Dinkçis Tor für Heidenheim wird zur Lebenshoffnung für seine leukämiekranke Freundin
Siegrid RöhrichtDinkçis Tor für Heidenheim wird zur Lebenshoffnung für seine leukämiekranke Freundin
Eren Dinkçi erzielte ein entscheidendes Tor für Heidenheim beim 2:0-Sieg gegen den FC St. Pauli. Der Erfolg verschaffte dem abstiegsbedrohten Bundesliga-Schlusslicht eine kurze Atempause im Kampf um den Klassenerhalt. Doch jenseits des Platzes trug der Jubel des Stürmers eine zutiefst persönliche Botschaft – an seine Freundin Cinja, die gegen Leukämie kämpft.
Dinkçi widmete seinen Treffer Cinja in der Hoffnung, ihr damit Kraft und Freude während ihrer Behandlung zu schenken. Das Paar hat sich öffentlich zu ihrer Krankheit bekannt, und Heidenheim nutzte die Plattform des Vereins, um eine größere Initiative zu unterstützen: Der Club arbeitete mit der DKMS, einer Organisation für Stammzellspenden, zusammen, um Fans zur Registrierung als potenzielle Spender zu motivieren.
Im Rahmen der Aktion meldeten sich 688 Menschen rund um das jüngste Auswärtsspiel Heidenheims in Freiburg als mögliche Stammzellspender an. Dinkçi und Cinja betonten, dass es ihnen nicht nur um ihre eigene Situation gehe, sondern darum, allen zu helfen, die auf eine lebensrettende Spende angewiesen sind.
Auf dem Platz erwies sich das Tor als entscheidend: Heidenheim bleibt zwar Tabellenletzter der Bundesliga, doch der Sieg gegen St. Pauli verschob die drohende Relegation um eine weitere Woche.
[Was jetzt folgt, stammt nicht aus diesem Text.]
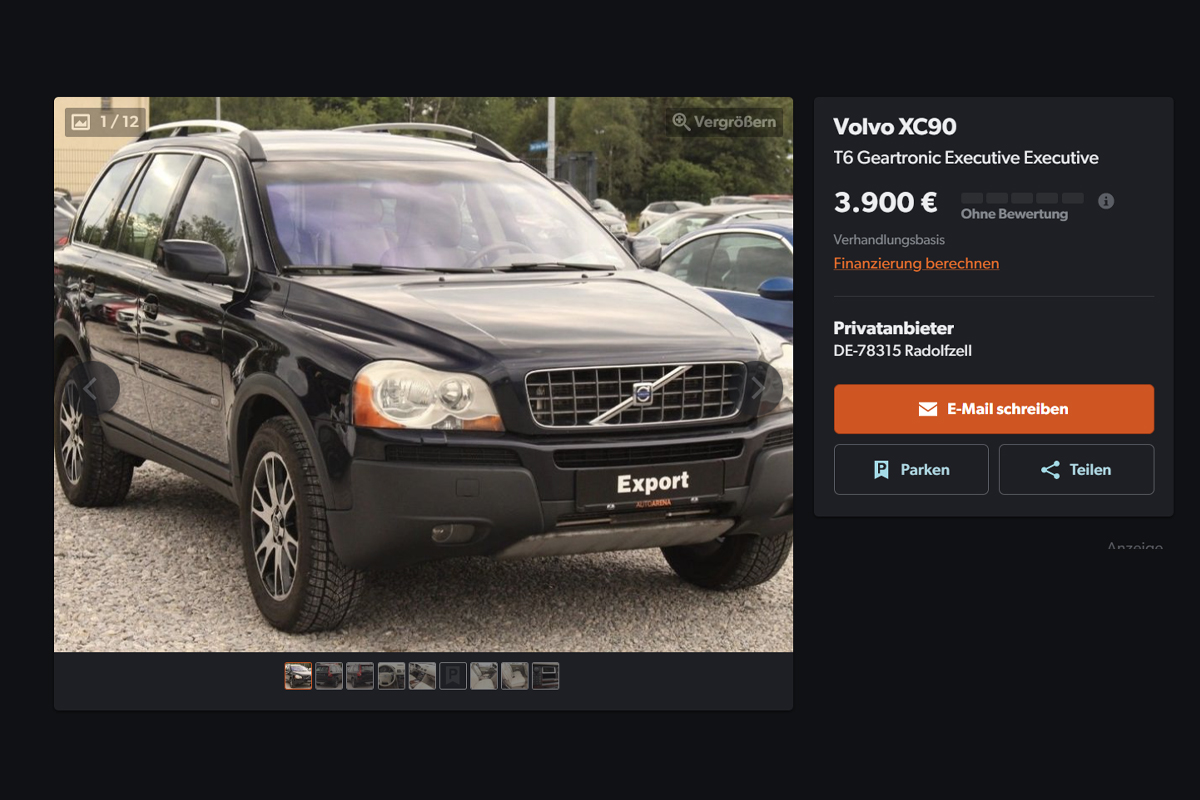Click the envelope icon in E-Mail schreiben
Image resolution: width=1200 pixels, height=800 pixels.
click(x=928, y=409)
Trainer Frank Schmidt lobte Dinkçis Leistung und hob hervor, wie dessen Wirkung weit über den Fußball hinausreiche.
Der Erfolg hält Heidenheims Hoffnung auf den Klassenerhalt vorerst am Leben. Gleichzeitig wächst die Stammzell-Initiative weiter – Hunderte neue Spender haben sich bereits registriert. Dinkçis Tor und das Engagement des Paares haben aus einer schwierigen Saison einen Moment der Solidarität für all jene gemacht, die ähnliche Kämpfe bestehen.